Texte source »
# # # # #
Nous sommes en 2019, dans la préfecture de Lelouma. Ici, aussi sorcier que cela puisse paraître, les résultats du baccalauréat sont déjà connus avant même les épreuves des examens. Incroyable mais vrai ! La préfecture ne présentera aucun candidat au baccalauréat de cette année. Un triste autre record après celui qui classe la même préfecture première ville guinéenne pourvoyeuse d’immigrés vers l’Europe et ailleurs. Cette publicité-là, on aurait pu s’en passer. D’autant qu’elle vient s’ajouter à d’autres réalités qui, elles non plus, n’honorent pas le développement de la localité.
Les ressortissants de Lelouma viennent à peine ‘’curieusement’’ d’apprendre la nouvelle à travers les médias et les réseaux sociaux. Aucun candidat, toutes options confondues, par manque d’enseignement, dit-on. Les ressortissants originaires de cette ville d’un peu plus de 150 000 âmes en sont à la fois indignés et choqués.
# # # # #
Matériel recueilli »
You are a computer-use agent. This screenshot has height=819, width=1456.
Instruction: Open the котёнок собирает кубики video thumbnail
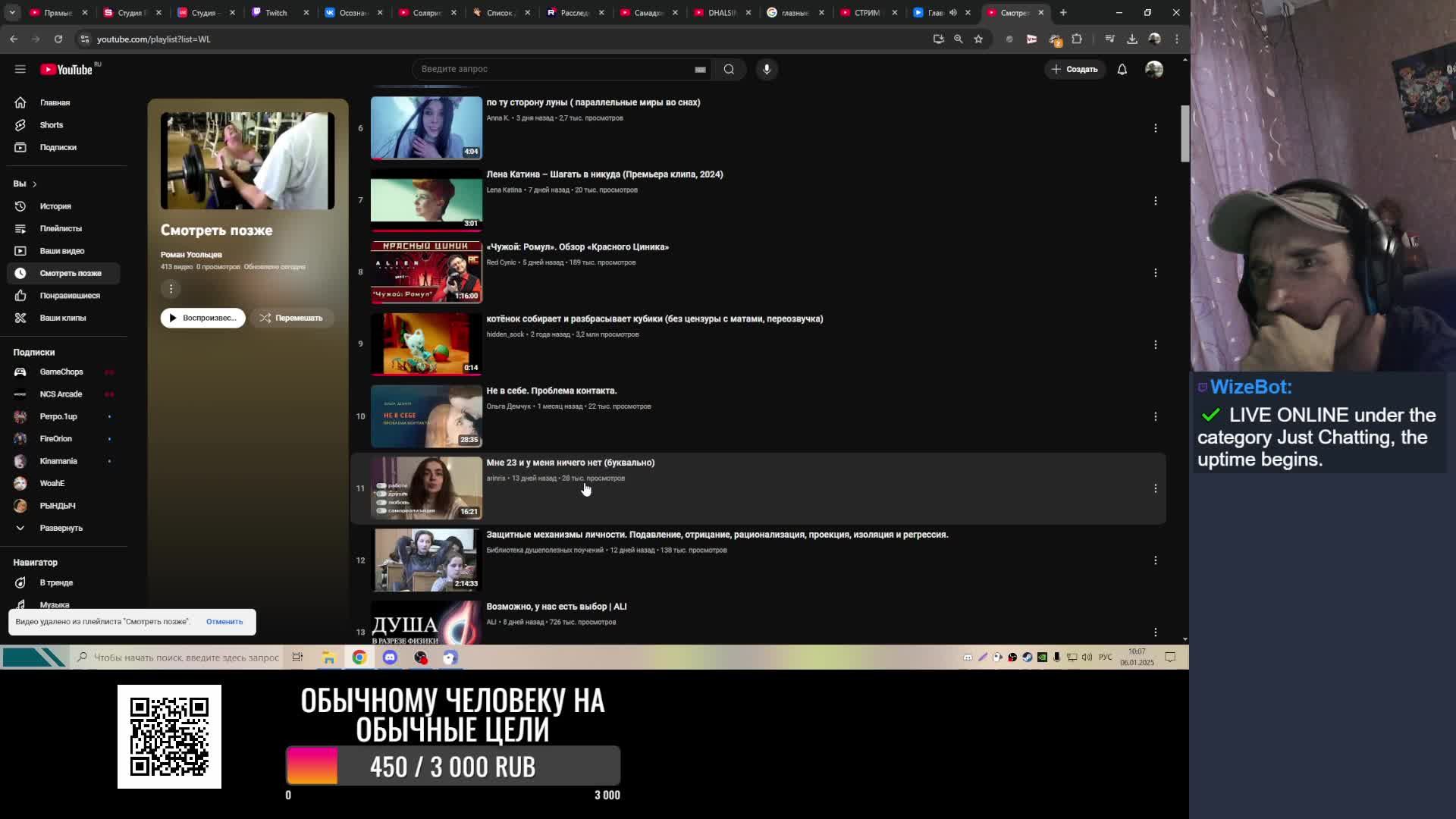click(x=426, y=344)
# # # # #
Consigne »
Les affirmations suivantes sont-elles conformes au texte sur Lelouma : (a) la préfecture ne présentera aucun candidat au baccalauréat cette année ; (b) Lelouma compte plus de 500 000 habitants ; (c) les ressortissants ont appris la nouvelle par un courrier officiel ? Répondez par oui ou non en citant mot pour mot les termes du texte qui tranchent.

Corrigé »
(a) Oui : « La préfecture ne présentera aucun candidat au baccalauréat de cette année. »
(b) Non : « cette ville d’un peu plus de 150 000 âmes ».
(c) Non : « à travers les médias et les réseaux sociaux ».